Some initial thoughts from my understanding after reading the thread and the spec:

Currently without parallel compiling, the pipeline looks more or less like this:
image
using the extension, even on the worst case with just one thread, it will looks the same and it will take as much time as without the extension, but it won't block the main thread, so we will still have a huge benefit using it.

With the latest debug (false by default) to the status check on the shader compilation we avoid unnecessary blockings WebGLShader.js#L23-L40, but with the extension enabled we will still stall on linkProgram WebGLProgram.js#L586-L605
In this case, without modifying anything and enabling the extension we could get benefits of parallel compiling the fs and vs shaders, while linkProgram will wait for them to complete, looking similar to this (assuming 2 threads):
image

In order to get the best of it we should group the compilation and linking, as @jdashg proposed on https://github.com/KhronosGroup/WebGL/pull/2855#issuecomment-483486677:

for (const x of shaders)
   gl.compileShader(x);
for (const x of programs)
   gl.linkProgram(x);

Using this way we could get a timeline similar to:
image

Grouping the shaders compilation together could be easy enough to achieve as we could just compile them as they go, while grouping the linkProgram will need substantial modifications on the code, to queue them and call them after all the compile shader calls have been executed.
It could be done using also the approach proposed by Jeff:

function* linkingProgress(programs) {
   const ext = gl.getExtension('KHR_parallel_shader_compile');
   let todo = programs.slice();
   while (todo.length) {
      if (ext) {
         todo = todo.filter(x => !gl.getProgramParameter(x, ext.COMPLETION_STATUS_KHR));
      } else {
         const x = todo.pop();
         gl.getProgramParameter(x, gl.LINK_STATUS);
      }
      yield 1.0 - (todo.length / programs.length);
   }
}

Introducing this asynchrony we need to define a isReady() function to determine if the compilation and linking has been finished or not, similar to how babylon is doing currently.

We should use that isReady() function on the WebGLRenderer's AnimationLoop so we could avoid executing it until isReady() returns true.
Although it could be interesting to add that check on WebGLRenderer::render().
At the same time it should be handy to provide a callback so users could be notified when this happens in case they are not using setAnimationLoop and rely on a requestAnimationFrame/animate() loop instead.
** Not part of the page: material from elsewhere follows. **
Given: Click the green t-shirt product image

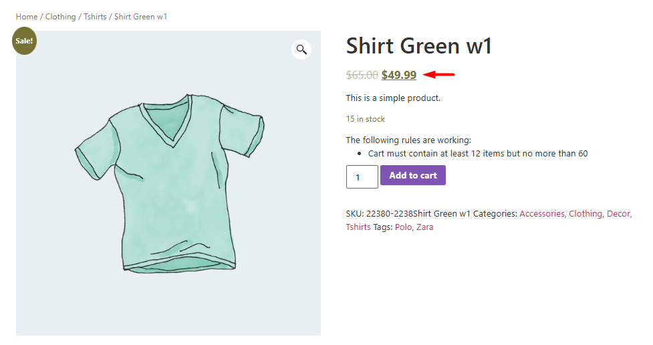Looking at the screenshot, I should pyautogui.click(x=168, y=183).
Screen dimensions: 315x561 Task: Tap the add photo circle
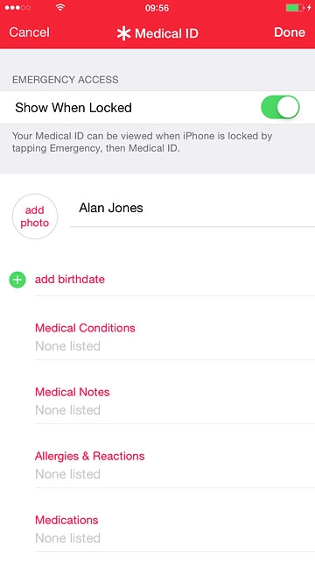pos(35,217)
I've prototyped splitting the compilation phase and link phase of programs to see if you can get much benefit from using the fact the Chrome compiles shaders asynchronously in a separate GPU thread rather than the main JS thread. not very useful, but the same mechanism could be used with parallel compile.

There are less mods than you might expect, primarily initMaterial() needs splitting into two halves since the first half setups up the environment for creating a new program if required and the second half which relies on interrogating the program state so in effect serialises with the compilation and linking.
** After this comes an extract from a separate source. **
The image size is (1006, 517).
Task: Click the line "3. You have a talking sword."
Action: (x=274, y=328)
WebGLProgram again needs two parts and an isReady status that would check compilation completion. This avoids the need for global lists of shaders and programs in various states and maintains the information in WebGLProgram() objects where is belongs.

One interesting question then with a parallel compilation mechanism:

You don't have an atomic change of scene after adding several new materials. Some meshes or parts of meshes with multiple materials, would display initially in different frames when intended to display at the same time which could be ugly especially for very slow compiles. How do you handle this? Preserving the atomic nature could be difficult.

@aardgoose cool! do you have any PR open already for that? It could be interesting to see that approach.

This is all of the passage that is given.